Science & Poetry

L'esperimento di Campbell e Wilmut


Secondo chi l'ha inventata, la tecnica si addice meglio del semplice splitting agli animali più grandi di un topo. I ricercatori hanno prelevato un embrione di nove giorni, fatto circa di un centinaio di cellule, da una pecora gravida (a questo stadio le cellule non sono ancora differenziate, ma contengono i geni per l'informazione dell'intero individuo) e lo hanno messo in un terreno di coltura compartimentato, vale a dire formato da molte microconcavità: le cellule dell'embrione, moltiplicandosi, hanno quindi riempito i diversi spazi. In meno di una settimana gli scienziati hanno ottenuto migliaia di cellule identiche. Ad altre pecore femmine, hanno poi somministrato ormoni, in modo da ottenere ovuli maturi dalle loro ovaie, ai quali è stato tolto il corredo genetico, ma non l'intero apparato enzimatico e molecolare necessario per il suo sviluppo.
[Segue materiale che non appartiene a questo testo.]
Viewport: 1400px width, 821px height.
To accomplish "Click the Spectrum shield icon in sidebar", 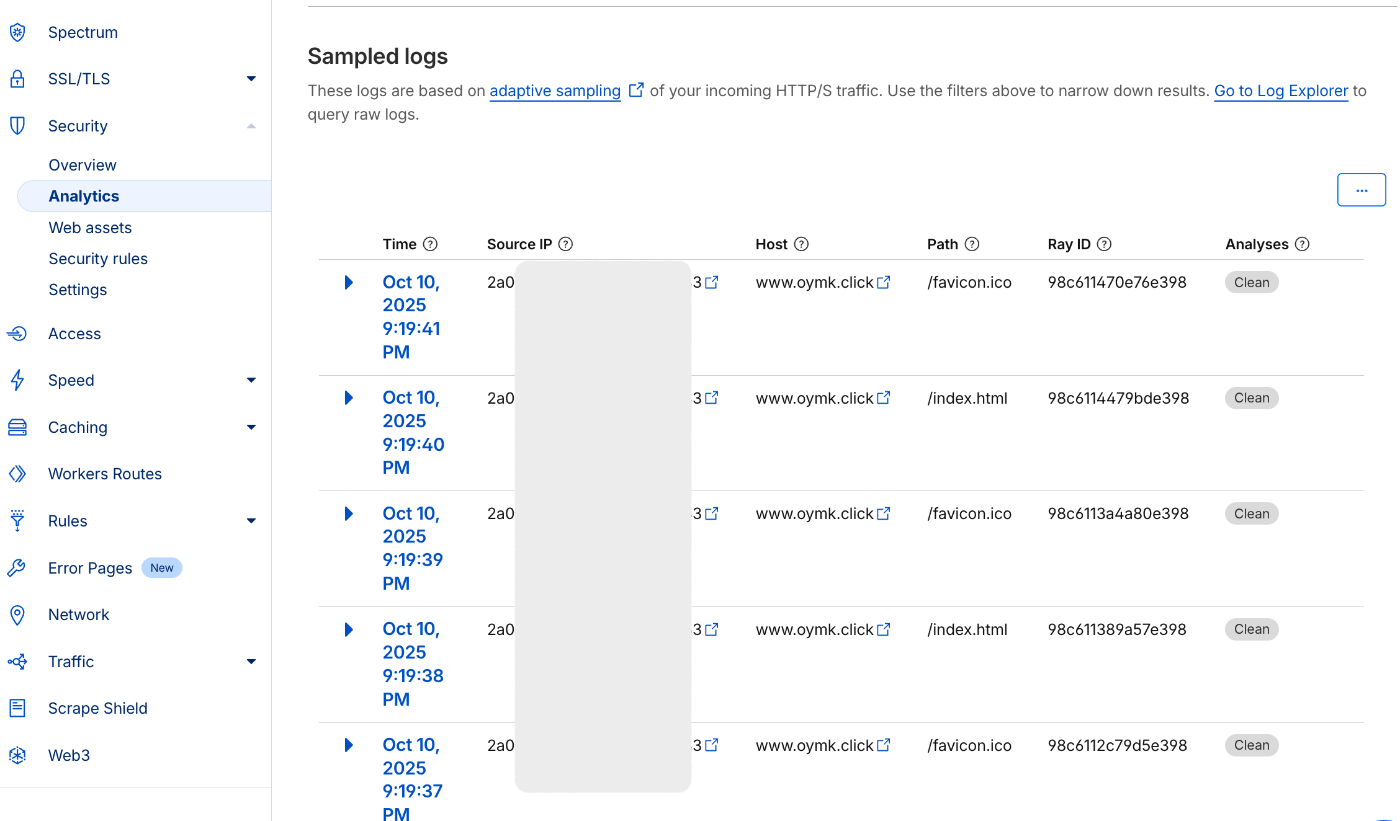I will tap(17, 33).
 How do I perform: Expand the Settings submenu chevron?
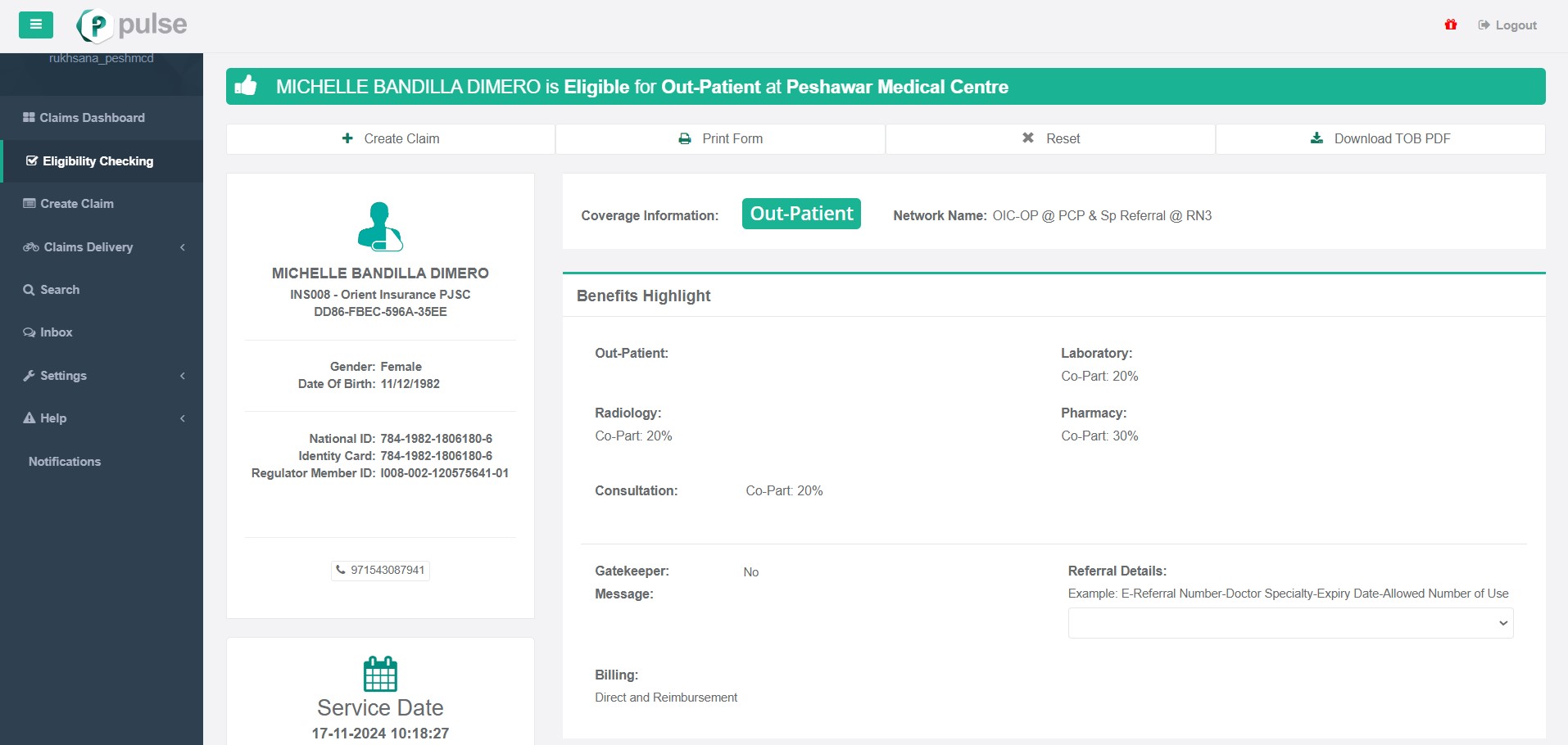tap(182, 376)
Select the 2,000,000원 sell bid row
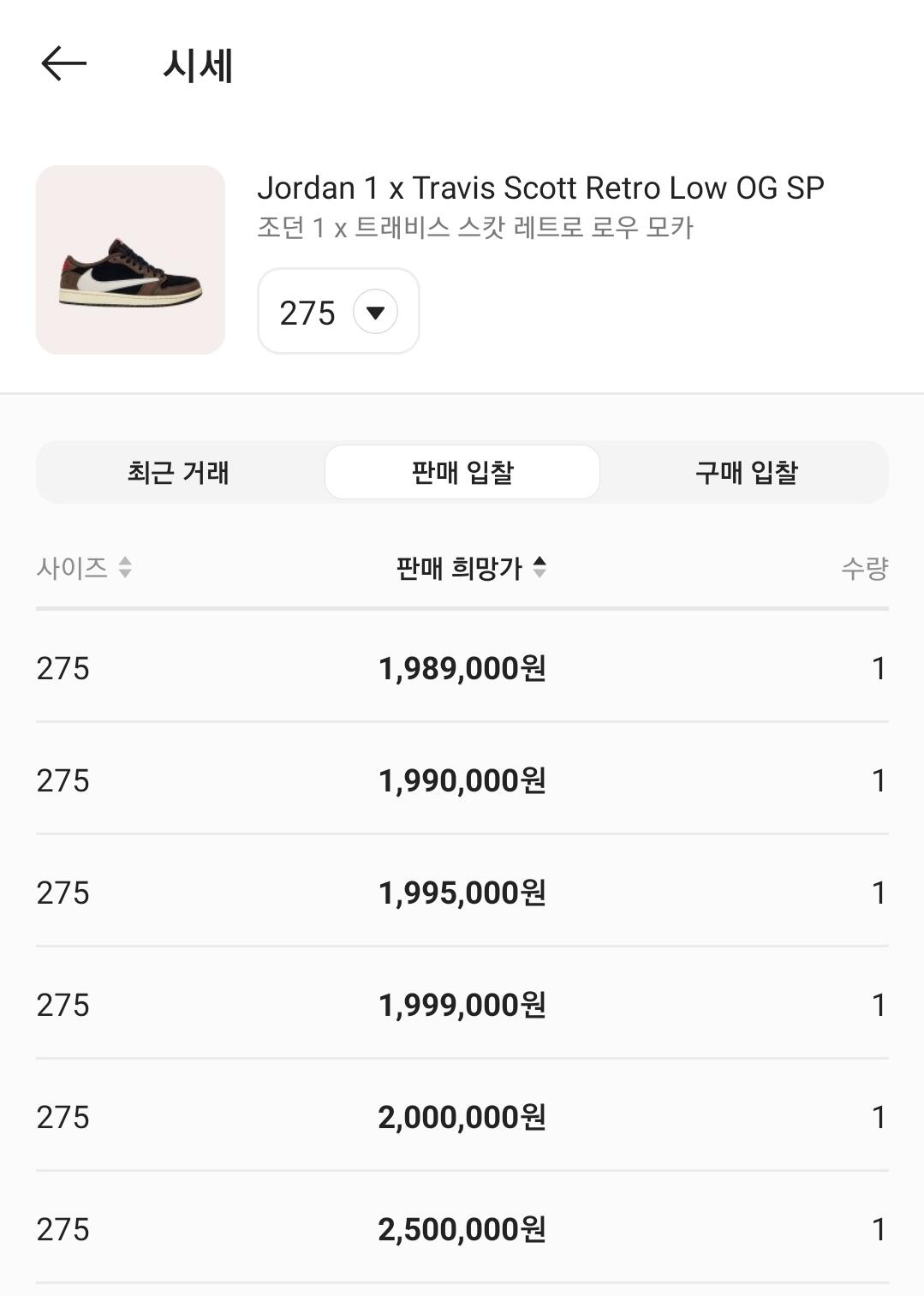The height and width of the screenshot is (1296, 924). point(462,1117)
Le cellule embrionali della coltura unite alle uova mature ma senza geni, sottoposte a una corrente elettrica, si sono fuse le une con le altre, iniziando a dividersi in nuovi embrioni, che sono quindi stati singolarmente impiantati nell'utero di nuove femmine, per il completamento della gravidanza. L'efficienza è stata bassa, tanto che su 250 embrioni, solo 2 sono sopravvissuti, ma i ricercatori hanno cantato il loro successo, nonostante le accese proteste da parte di oppositori, che sostengono l'inutilità e la discutibilità dell'esperimento.